Question

Let $P$ be the point on the parabola $y^2=4x$ which is at the shortest distance from the centre S of the circle $x^2+y^2-4x-16y+64=0$. Let $Q$ be the point on the circle dividing the line segment $SP$ internally.
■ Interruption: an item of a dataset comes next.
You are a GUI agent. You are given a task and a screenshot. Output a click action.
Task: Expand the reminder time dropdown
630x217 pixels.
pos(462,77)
Then,

• A. $SP=2\sqrt{5}$
• B. $SQ:QP=(\sqrt{5}+1):2$
• C. The x-intercept of the normal to the parabola at P is $6$
• D. The slope of the tangent to the circle at Q is $\frac{1}{2}$

Answer 1

Answer: (A), (C), (D)

The correct options are
A $SP=2\sqrt{5}$
C The x-intercept of the normal to the parabola at P is $6$
D The slope of the tangent to the circle at Q is $\frac{1}{2}$

The centre of circle is $S(2,8)$

Let $P=(t^2,2t)$

For point P to be closest to S, SP must normal to parabola at P

Slope of normal to parabola at P is $-t$

Therefore, slope of SP $=-t$

$\therefore \frac{8-2t}{2-2t^2}=-t$

$\therefore t=2$

So, $P=(4,4)$

a) $S=(2,8)$, $P=(4,4)$

$\therefore SP=\sqrt{(4-2{)}^2+(4-8{)}^2}=2\sqrt{5}$

c) Slope of normal to parabola at P $=-t=-2$

So, the equation of normal is $(y-4)=-2(x-4)$

$\therefore y=12-2x$

$⟹x-intercept=6$

b) Q is the point of intersection of circle and the line $y=12-2x$

Solving the two equations, we get

$Q=(2+\frac{2}{\sqrt{5}},2+\frac{2}{\sqrt{5}})$

$SQ=\sqrt{{(2-(2+\frac{2}{\sqrt{5}}\left)\right)}^2+{(8-(2+\frac{2}{\sqrt{5}}\left)\right)}^2}$

$\therefore SQ=\sqrt{24(1+\frac{1}{\sqrt{5}})}$

$\therefore \frac{SQ}{PQ}=\frac{2}{\sqrt{24(1+\frac{1}{\sqrt{5}})}}$

d) Slope of SQ=slope of SP=-2

SQ is normal to the circle at Q

So, slope of tangent at Q$=\frac{-1}{-2}=\frac{1}{2}$

So, A,C,D are the right answers